In the above example, if the finishing roughness of the mold is further increased and the pressing force is increased, the finished surface of the molded product can be made such that even if the surface roughness of the blank is finished to 0.01μ, the surface roughness of the lens after molding is 0. It is understood from the above results that molding can be performed with a high precision of .01μ or more.

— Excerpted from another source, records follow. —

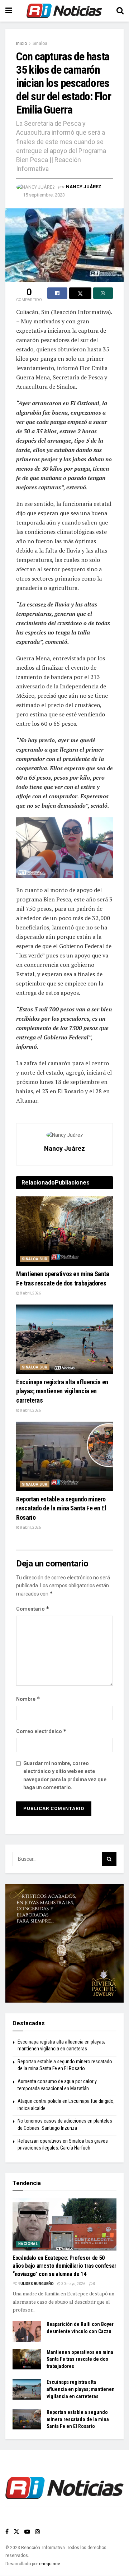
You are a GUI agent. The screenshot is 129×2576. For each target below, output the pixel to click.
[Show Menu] (8, 11)
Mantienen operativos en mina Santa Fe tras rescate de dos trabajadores (80, 2359)
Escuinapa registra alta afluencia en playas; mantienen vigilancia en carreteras (62, 1391)
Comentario (32, 1608)
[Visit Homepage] (64, 11)
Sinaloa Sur (34, 1259)
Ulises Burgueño (37, 2284)
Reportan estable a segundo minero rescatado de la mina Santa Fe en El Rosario (61, 1508)
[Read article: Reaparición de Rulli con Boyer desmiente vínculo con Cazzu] (27, 2331)
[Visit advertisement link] (64, 1943)
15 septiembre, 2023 (44, 195)
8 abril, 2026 (30, 1293)
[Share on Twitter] (80, 293)
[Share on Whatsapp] (103, 293)
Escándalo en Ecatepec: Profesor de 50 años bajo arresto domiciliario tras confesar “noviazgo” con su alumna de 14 (64, 2265)
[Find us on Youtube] (27, 2531)
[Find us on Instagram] (37, 2531)
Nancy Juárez (83, 186)
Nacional (28, 2244)
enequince (49, 2563)
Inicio (21, 43)
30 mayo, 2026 (73, 2284)
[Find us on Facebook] (7, 2531)
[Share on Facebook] (57, 293)
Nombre (28, 1698)
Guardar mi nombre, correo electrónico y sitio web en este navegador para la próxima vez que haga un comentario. (64, 1775)
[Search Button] (120, 11)
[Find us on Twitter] (16, 2531)
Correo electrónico (41, 1731)
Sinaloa (40, 43)
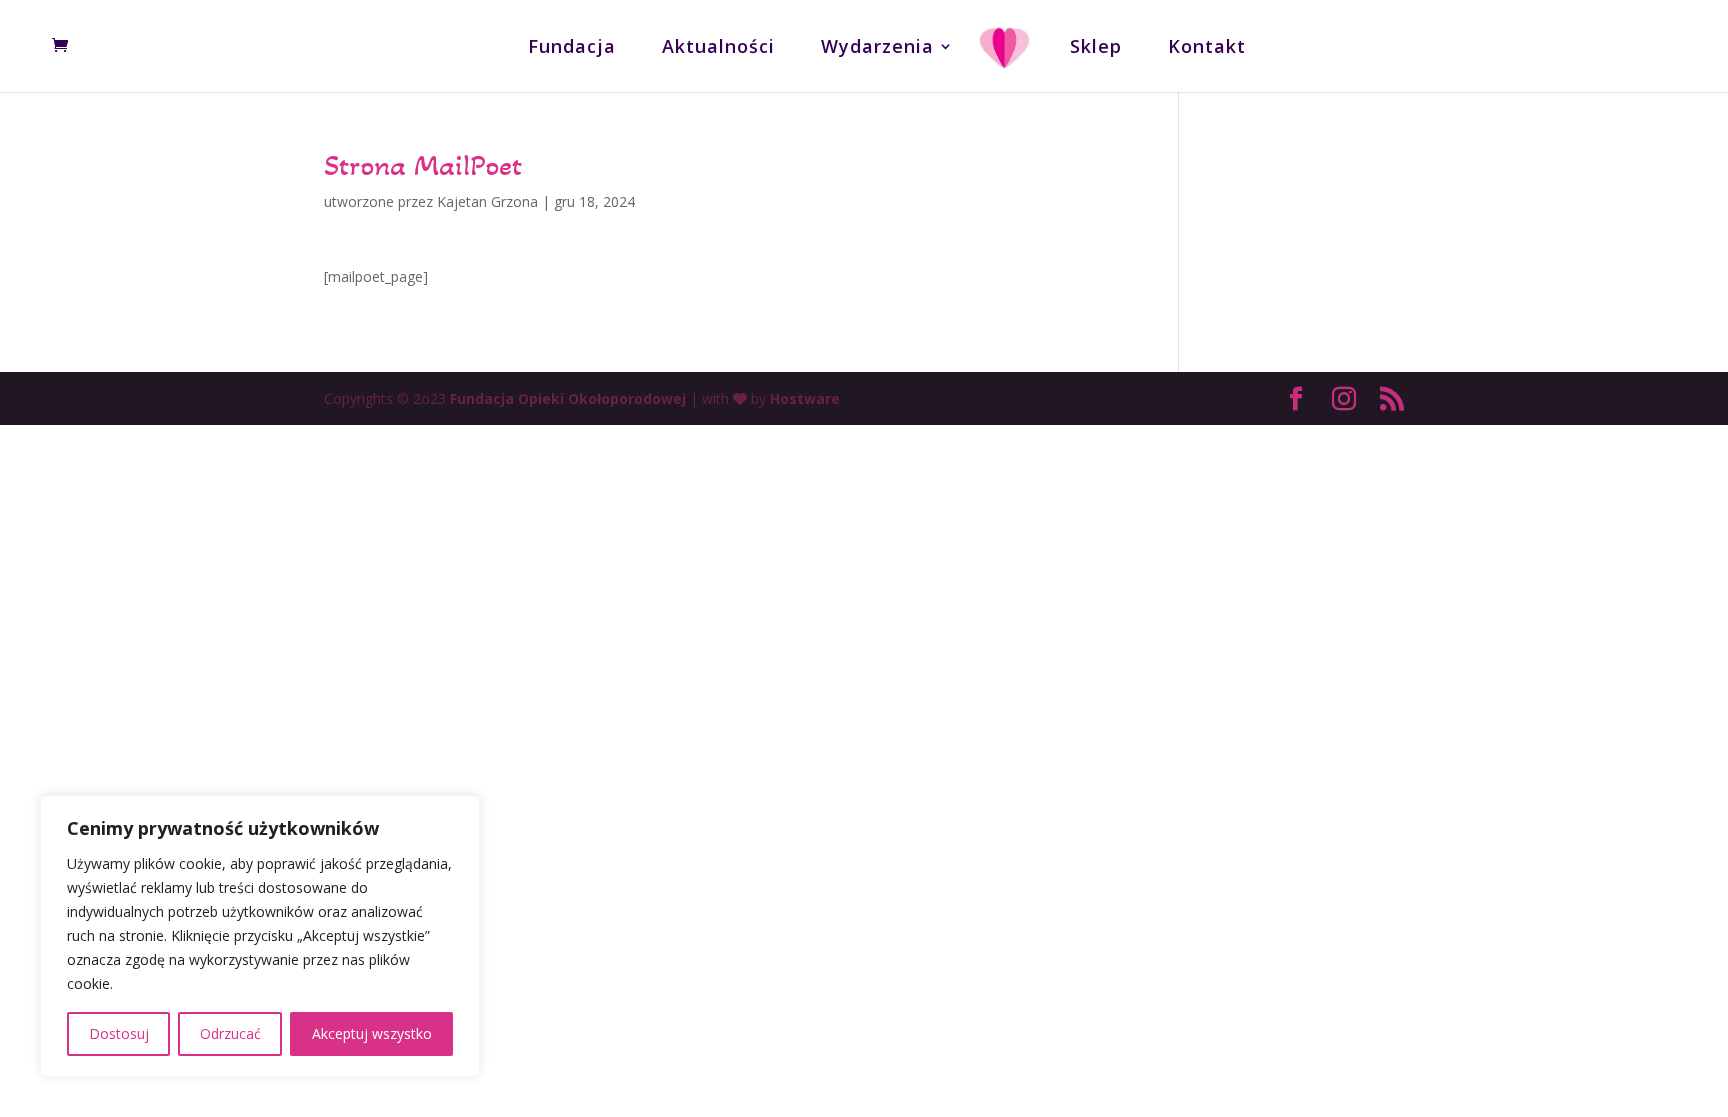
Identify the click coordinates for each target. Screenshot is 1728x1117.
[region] (260, 936)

As described above, the present invention provides optical element molding in which an optical material is inserted into a mold, and an optical surface modeled after the mold surface of the mold is formed by heating and pressure molding the optical material. In the method, the optical material is preformed into a spherical, flat plate, shape, and surface defects such as scratches and cracks are removed, and the surface roughness is preprocessed to a certain extent to obtain a preformed material, The preformed material is inserted into the mold and subjected to heating and pressure molding,
The molding force (12) method according to the present invention does not require any post-processing or post-processing steps after molding using a mold, and can obtain the desired optical finishing accuracy (surface roughness). Since a mold that has been finished to the final target curvature and roughness is used, lenses with the same precision can be produced efficiently by making the material selection, heating conditions, and pressure conditions the same.

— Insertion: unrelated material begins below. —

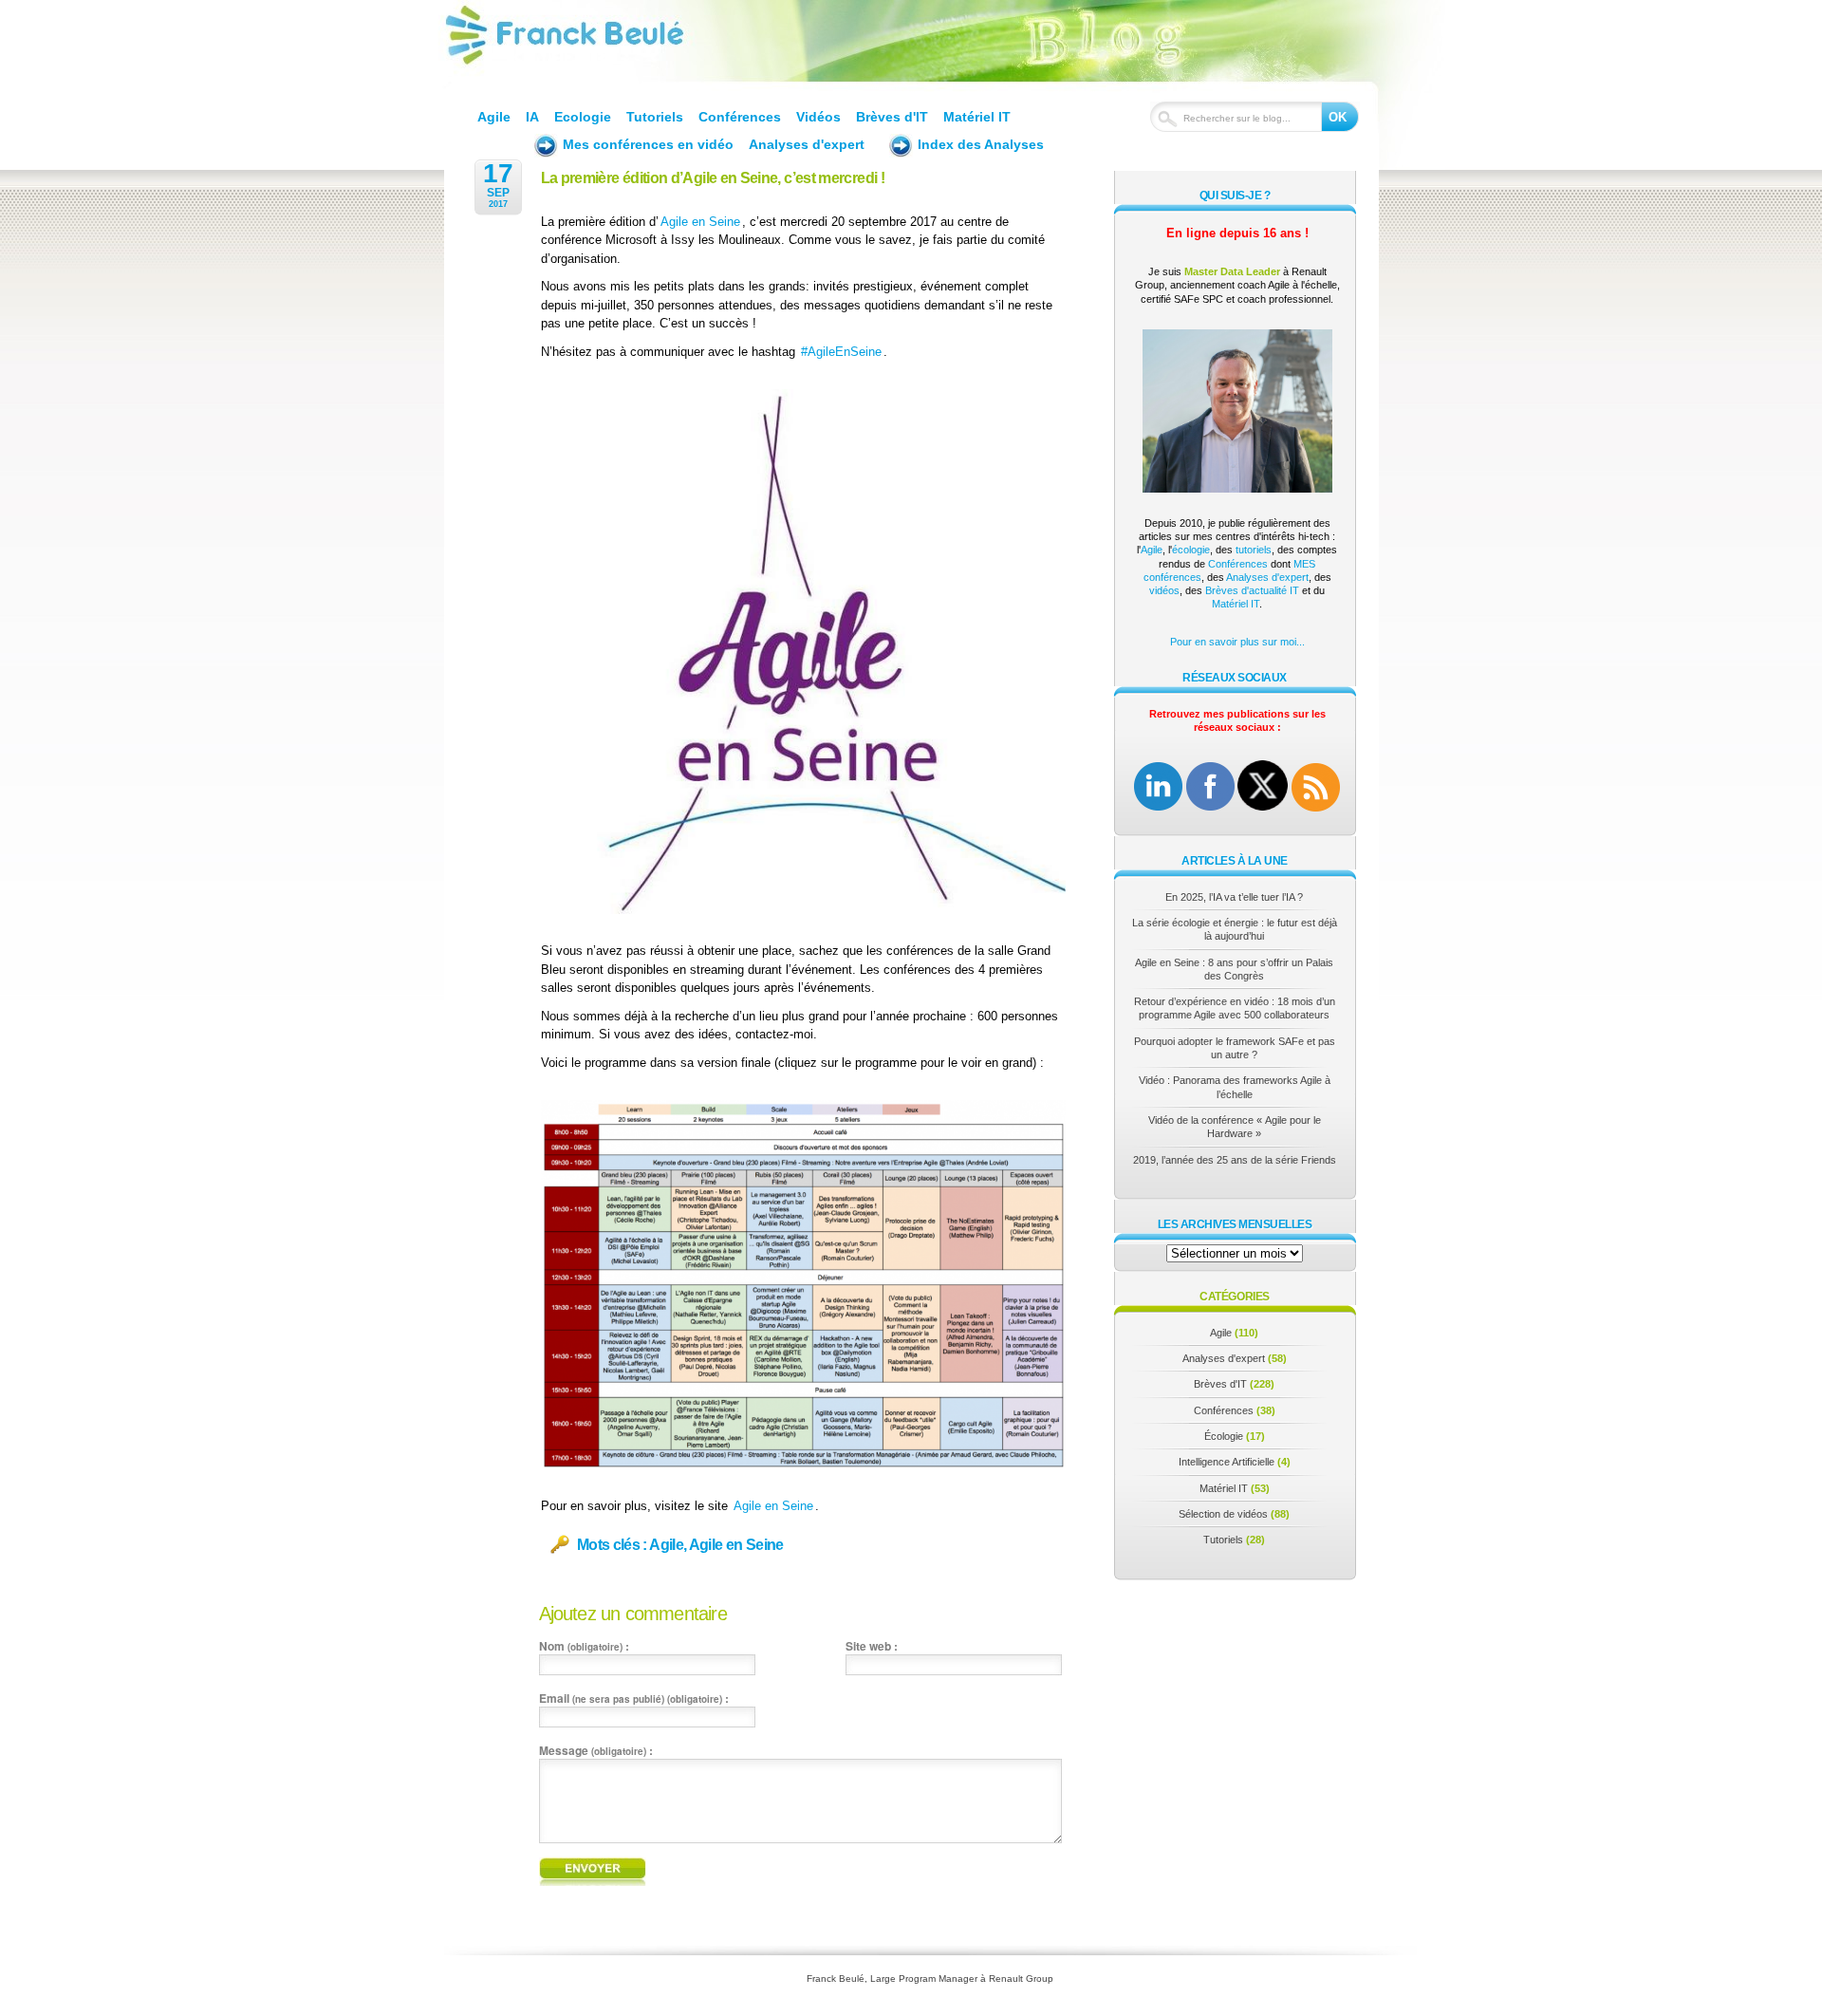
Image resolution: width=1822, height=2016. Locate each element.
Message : (596, 1750)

As shown in Example 4, by pre-processing the surface of the preformed material to a curvature close to the final target shape, the occurrence of distortion can be suppressed as described above, and production can be streamlined. It has the potential to be effective.

Table 1 (13)

[Brief explanation of the drawing]

Fig. 1 is a diagram showing an example of the apparatus used to carry out the method of the present invention, Fig. 2 (A) and (B) are cross-sectional views showing a pair of molds, materials, and molded products, and Fig. 3 (A )(B), FIG. 4(A) (B) is a sectional view showing another embodiment of the present invention. Figure 5 shows the measurement results of the surface roughness of the raw material and the surface roughness of the molded product. 6.4...Molding mold 21.22...Preformed material applicant Canon Co., Ltd. (14)

Claims (1)

[Claims] A method for manufacturing an optical element, in which an optical material is inserted into a mold and an optical surface is formed by applying heat and pressure to the optical material, the optical material being brought to a predetermined surface roughness in advance. A method for manufacturing an optical element, comprising inserting the processed preform into the mold and performing molding by heating and pressurizing.